### Work request
Every line from the one containing "Screen dimensions: 1568x726" to the final line of the material below must be reproduced exactly; leave out all other lines.

### Records provided

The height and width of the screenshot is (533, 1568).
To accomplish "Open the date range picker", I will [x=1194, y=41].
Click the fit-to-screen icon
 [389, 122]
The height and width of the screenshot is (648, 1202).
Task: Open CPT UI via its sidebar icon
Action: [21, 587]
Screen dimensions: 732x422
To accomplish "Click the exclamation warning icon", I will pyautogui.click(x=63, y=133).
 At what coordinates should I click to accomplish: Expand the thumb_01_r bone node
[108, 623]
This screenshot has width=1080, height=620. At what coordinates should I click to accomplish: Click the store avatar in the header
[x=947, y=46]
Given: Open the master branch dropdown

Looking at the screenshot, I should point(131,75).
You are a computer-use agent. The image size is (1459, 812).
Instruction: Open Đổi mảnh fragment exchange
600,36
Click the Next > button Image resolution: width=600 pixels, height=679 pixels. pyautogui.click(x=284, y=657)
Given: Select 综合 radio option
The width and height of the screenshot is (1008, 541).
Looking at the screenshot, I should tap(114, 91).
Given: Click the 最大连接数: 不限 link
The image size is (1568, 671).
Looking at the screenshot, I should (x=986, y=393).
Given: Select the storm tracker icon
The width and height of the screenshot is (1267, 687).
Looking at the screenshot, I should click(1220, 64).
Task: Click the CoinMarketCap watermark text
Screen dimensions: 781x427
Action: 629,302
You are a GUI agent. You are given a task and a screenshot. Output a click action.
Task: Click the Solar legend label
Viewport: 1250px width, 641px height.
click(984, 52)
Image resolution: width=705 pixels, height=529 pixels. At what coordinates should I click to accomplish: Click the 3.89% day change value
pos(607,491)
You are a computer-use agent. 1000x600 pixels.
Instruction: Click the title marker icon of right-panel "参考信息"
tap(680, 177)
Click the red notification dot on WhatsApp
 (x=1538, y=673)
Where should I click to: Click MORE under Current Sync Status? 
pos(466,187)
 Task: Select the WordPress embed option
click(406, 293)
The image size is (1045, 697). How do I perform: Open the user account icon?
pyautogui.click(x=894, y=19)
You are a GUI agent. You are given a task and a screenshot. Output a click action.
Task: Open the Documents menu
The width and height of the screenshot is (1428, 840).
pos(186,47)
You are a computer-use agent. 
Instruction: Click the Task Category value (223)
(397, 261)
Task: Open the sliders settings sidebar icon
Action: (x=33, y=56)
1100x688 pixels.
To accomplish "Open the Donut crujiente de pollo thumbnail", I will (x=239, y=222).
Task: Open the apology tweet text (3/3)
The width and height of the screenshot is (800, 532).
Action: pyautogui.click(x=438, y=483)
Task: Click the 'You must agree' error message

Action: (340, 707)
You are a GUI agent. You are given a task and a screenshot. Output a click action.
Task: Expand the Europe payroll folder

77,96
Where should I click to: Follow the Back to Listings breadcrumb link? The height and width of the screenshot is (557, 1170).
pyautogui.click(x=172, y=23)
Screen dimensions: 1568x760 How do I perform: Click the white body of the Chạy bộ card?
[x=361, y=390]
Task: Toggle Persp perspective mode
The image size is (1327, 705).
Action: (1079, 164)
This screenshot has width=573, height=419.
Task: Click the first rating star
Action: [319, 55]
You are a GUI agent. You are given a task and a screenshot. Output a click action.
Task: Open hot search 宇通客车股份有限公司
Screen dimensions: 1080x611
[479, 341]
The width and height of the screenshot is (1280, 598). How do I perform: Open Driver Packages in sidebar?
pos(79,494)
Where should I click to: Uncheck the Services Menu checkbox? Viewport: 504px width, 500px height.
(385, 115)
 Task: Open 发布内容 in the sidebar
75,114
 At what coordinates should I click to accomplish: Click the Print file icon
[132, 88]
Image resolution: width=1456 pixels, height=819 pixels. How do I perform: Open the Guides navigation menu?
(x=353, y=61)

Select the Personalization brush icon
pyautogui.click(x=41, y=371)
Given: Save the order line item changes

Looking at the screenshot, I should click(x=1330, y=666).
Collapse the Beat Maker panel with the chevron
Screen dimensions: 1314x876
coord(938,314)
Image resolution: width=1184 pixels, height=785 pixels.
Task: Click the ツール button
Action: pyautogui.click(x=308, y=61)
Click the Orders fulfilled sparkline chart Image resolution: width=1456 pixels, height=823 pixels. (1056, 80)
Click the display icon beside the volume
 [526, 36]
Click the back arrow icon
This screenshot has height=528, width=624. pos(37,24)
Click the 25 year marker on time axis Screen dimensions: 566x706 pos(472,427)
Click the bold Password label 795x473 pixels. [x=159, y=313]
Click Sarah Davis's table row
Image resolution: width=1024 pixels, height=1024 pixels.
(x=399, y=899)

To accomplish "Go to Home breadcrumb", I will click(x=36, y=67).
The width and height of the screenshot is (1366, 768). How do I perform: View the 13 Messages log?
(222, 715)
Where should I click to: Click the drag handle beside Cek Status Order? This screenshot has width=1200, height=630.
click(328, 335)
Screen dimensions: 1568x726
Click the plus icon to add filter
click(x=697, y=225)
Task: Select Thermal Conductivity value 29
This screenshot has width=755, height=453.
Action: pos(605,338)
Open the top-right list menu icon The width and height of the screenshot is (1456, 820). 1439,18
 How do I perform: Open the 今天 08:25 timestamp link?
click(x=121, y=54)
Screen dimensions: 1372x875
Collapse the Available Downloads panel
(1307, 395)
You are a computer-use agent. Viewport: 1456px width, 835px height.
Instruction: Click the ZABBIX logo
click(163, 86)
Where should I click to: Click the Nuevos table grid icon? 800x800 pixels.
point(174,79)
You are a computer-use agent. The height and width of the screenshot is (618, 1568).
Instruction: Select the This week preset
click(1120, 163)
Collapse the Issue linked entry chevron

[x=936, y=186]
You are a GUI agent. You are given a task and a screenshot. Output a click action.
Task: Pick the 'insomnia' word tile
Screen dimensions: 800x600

### Exercise answer
Screen dimensions: 1568x726
Click the plus icon to add filter
click(x=697, y=225)
Task: Select Thermal Conductivity value 29
This screenshot has width=755, height=453.
Action: pos(605,338)
Open the top-right list menu icon The width and height of the screenshot is (1456, 820). 1439,18
 How do I perform: Open the 今天 08:25 timestamp link?
click(x=121, y=54)
Screen dimensions: 1372x875
Collapse the Available Downloads panel
(1307, 395)
You are a computer-use agent. Viewport: 1456px width, 835px height.
Instruction: Click the ZABBIX logo
click(163, 86)
Where should I click to: Click the Nuevos table grid icon? 800x800 pixels.
point(174,79)
You are a computer-use agent. The height and width of the screenshot is (618, 1568).
Instruction: Select the This week preset
click(1120, 163)
Collapse the Issue linked entry chevron

[x=936, y=186]
You are a GUI agent. You are given a task and a screenshot. Output a click action.
Task: Pick the 'insomnia' word tile
Screen dimensions: 800x600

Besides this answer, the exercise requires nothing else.